## TASK REQUIREMENTS
**1.** In the piece on street dogs in Athens, why was there little need to warn the children against petting the dogs? Answer in one to three sentences.
**2.** Translate this sentence from the piece on street dogs in Athens into Spanish: "Downtown belongs to the dogs, however."
**3.** From the piece on street dogs in Athens, return the part that opens with the words containing "In Nicosia last" and closes with "the dogs, however.".

### TEXT SEGMENT

YOU don’t have to be an economist visiting crisis-gripped Athens for the “D-word” to loom large. The first day we were there, even my 12-year-old daughter raised the question. “What is it with all the dogs?” she asked.
It’s true: they’re everywhere you look in the city. Dog owners, by contrast, seem to be scarce. No doubt some of the mutts roaming the footpaths are free-range pets. Others probably used to be pets. But many seem to be second- or third- or fourth-generation street dogs, whose necks have never known a leash.
In Nicosia last year, I was struck by the number of cats patrolling the streets and alleys, on both sides of the Green Line. They appeared to transcend the whole Greek-Turkish/ Christian-Muslim divide, travelling easily between the two parts of the city, without visas. But if Nicosia is a cat-held town, Athens falls firmly on the other side of the great canine-feline clash of civilisations.
There are a few cats lurking here and there in the restaurant-rich areas of Plaka and Monasteriki. There are many more up around the Acropolis, where some neighbourhoods even have a majority cat population. Downtown belongs to the dogs, however.
What cats we noticed there were all thin. Whereas even the most obviously stray dogs look well fed.
Although rabies has long been eradicated in Greece, the combination of dogs and hot weather still evokes images of frothing mouths and bared fangs. Instinctively, we warned the kids against petting these animals. But in retrospect, there wasn’t much need. Overwhelmed by mid-summer heat, the dogs didn’t seem to have enough energy to bite anything.

######
### INFORMATION GIVEN

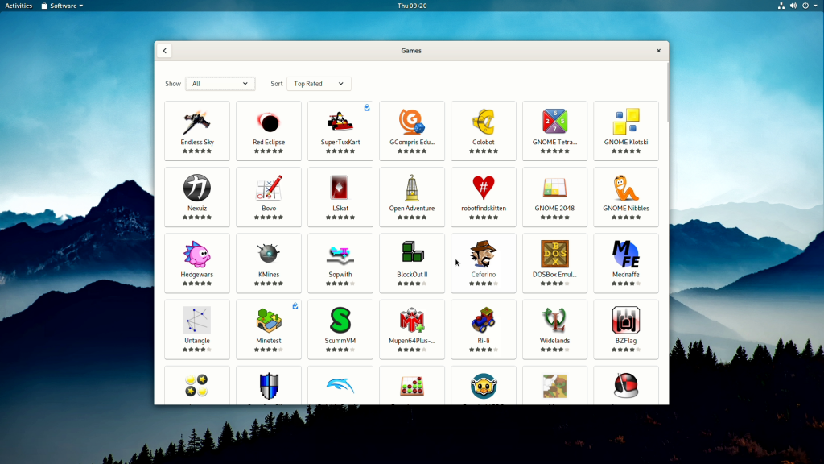Select the Minetest tile

[268, 329]
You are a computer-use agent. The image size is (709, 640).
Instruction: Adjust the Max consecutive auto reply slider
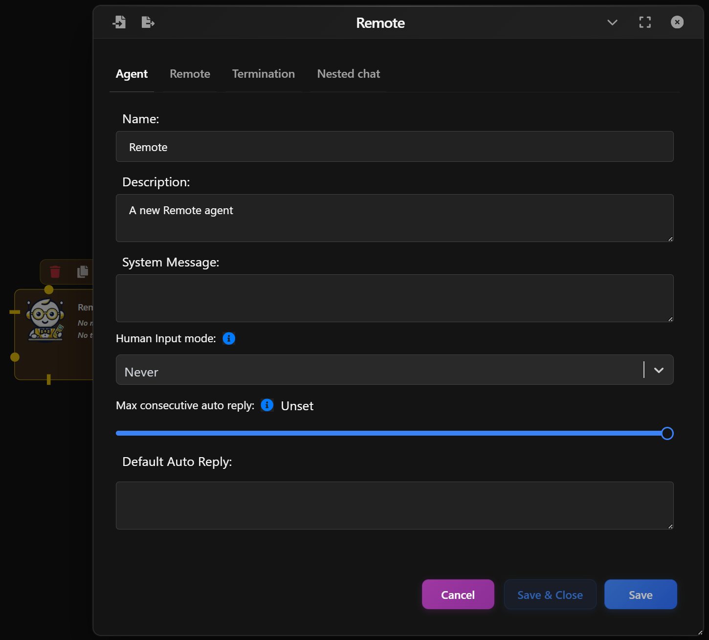tap(666, 433)
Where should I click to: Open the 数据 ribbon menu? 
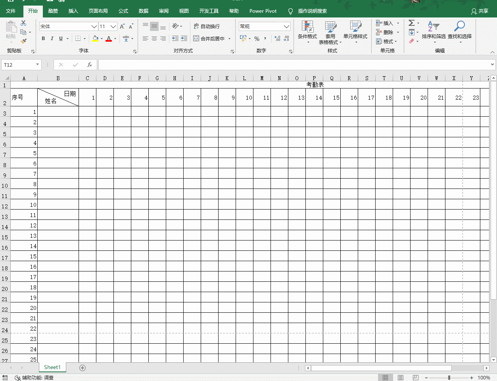click(143, 11)
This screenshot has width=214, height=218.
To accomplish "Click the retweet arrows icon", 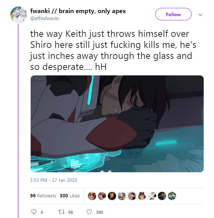I will [61, 212].
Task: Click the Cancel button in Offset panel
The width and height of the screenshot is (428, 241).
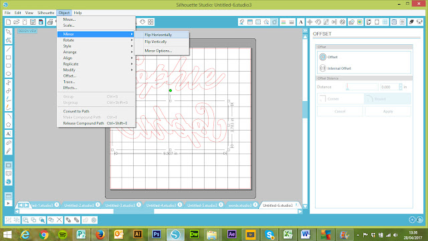Action: click(340, 112)
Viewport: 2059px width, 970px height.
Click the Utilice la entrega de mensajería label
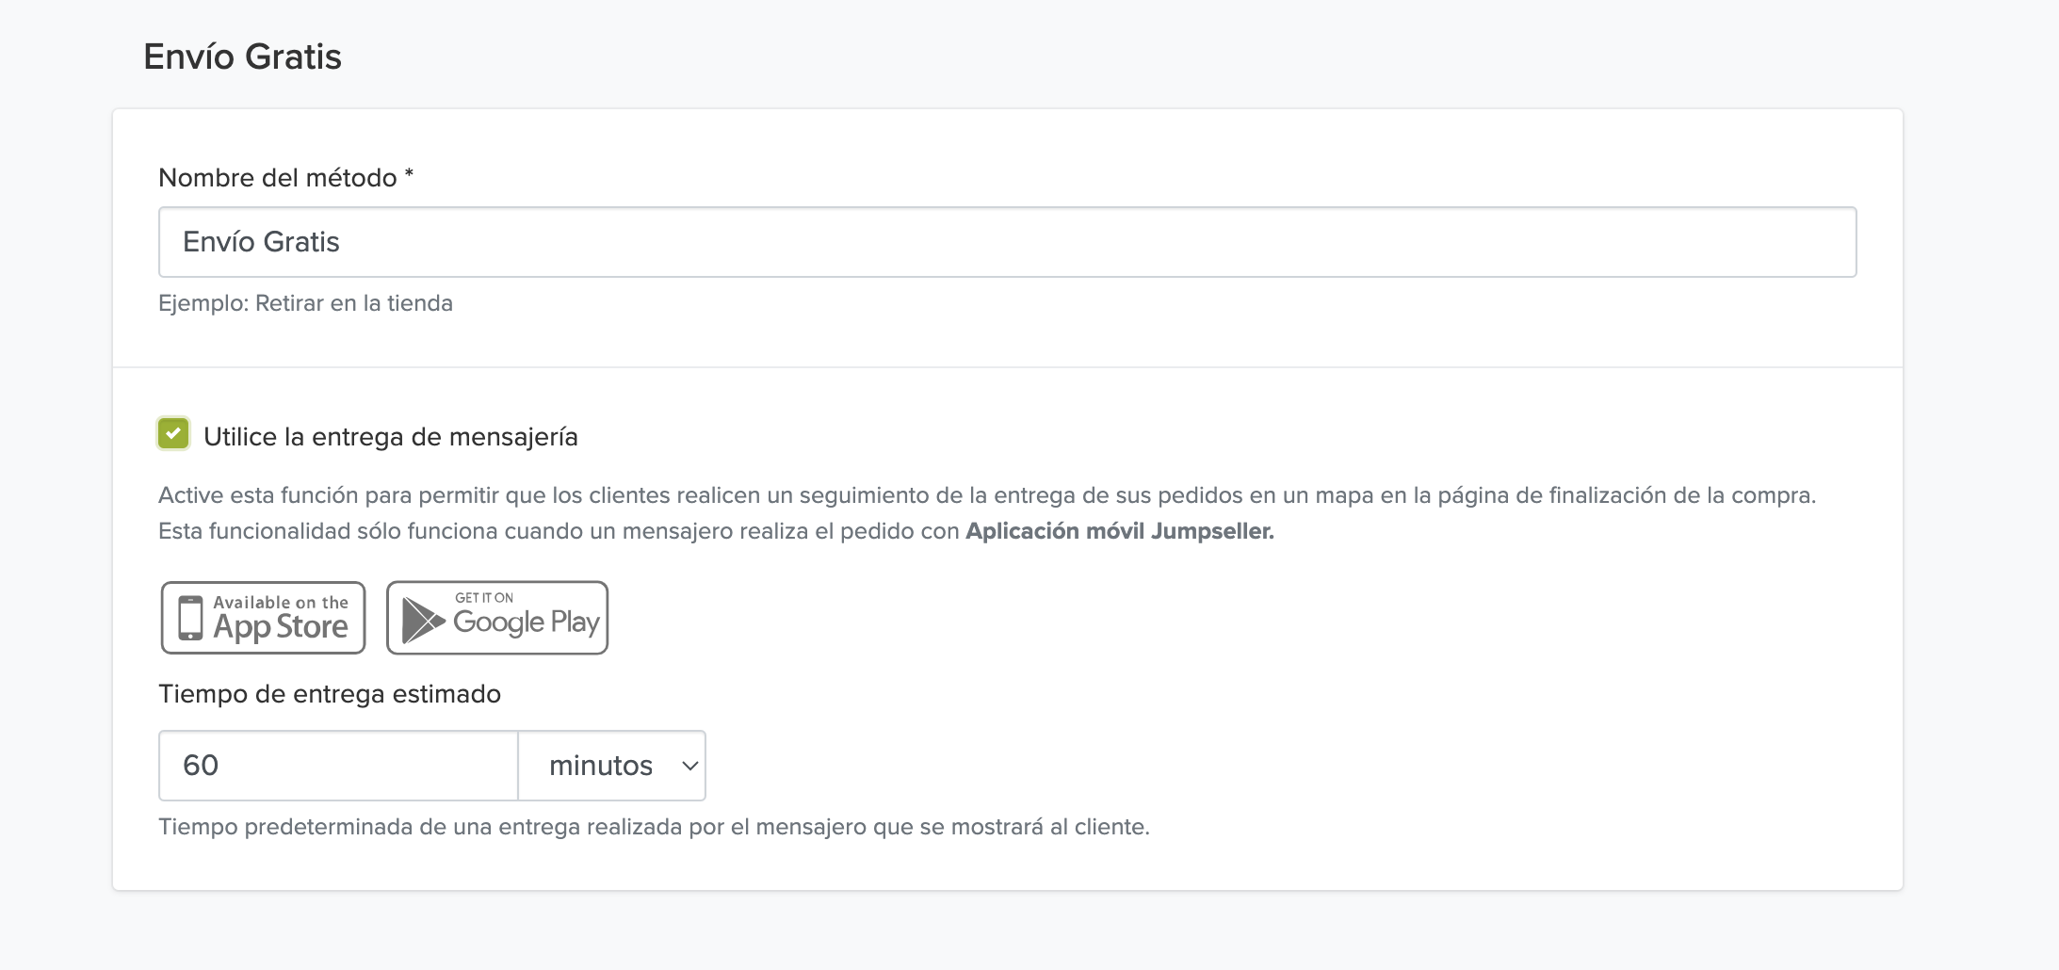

######

## OUTPUTS BY TASK
**1.** The mid-summer heat overwhelmed the dogs, so they didn't seem to have enough energy to bite anything.

**2.** Sin embargo, el centro de la ciudad pertenece a los perros.

**3.**
In Nicosia last year, I was struck by the number of cats patrolling the streets and alleys, on both sides of the Green Line. They appeared to transcend the whole Greek-Turkish/ Christian-Muslim divide, travelling easily between the two parts of the city, without visas. But if Nicosia is a cat-held town, Athens falls firmly on the other side of the great canine-feline clash of civilisations.
There are a few cats lurking here and there in the restaurant-rich areas of Plaka and Monasteriki. There are many more up around the Acropolis, where some neighbourhoods even have a majority cat population. Downtown belongs to the dogs, however.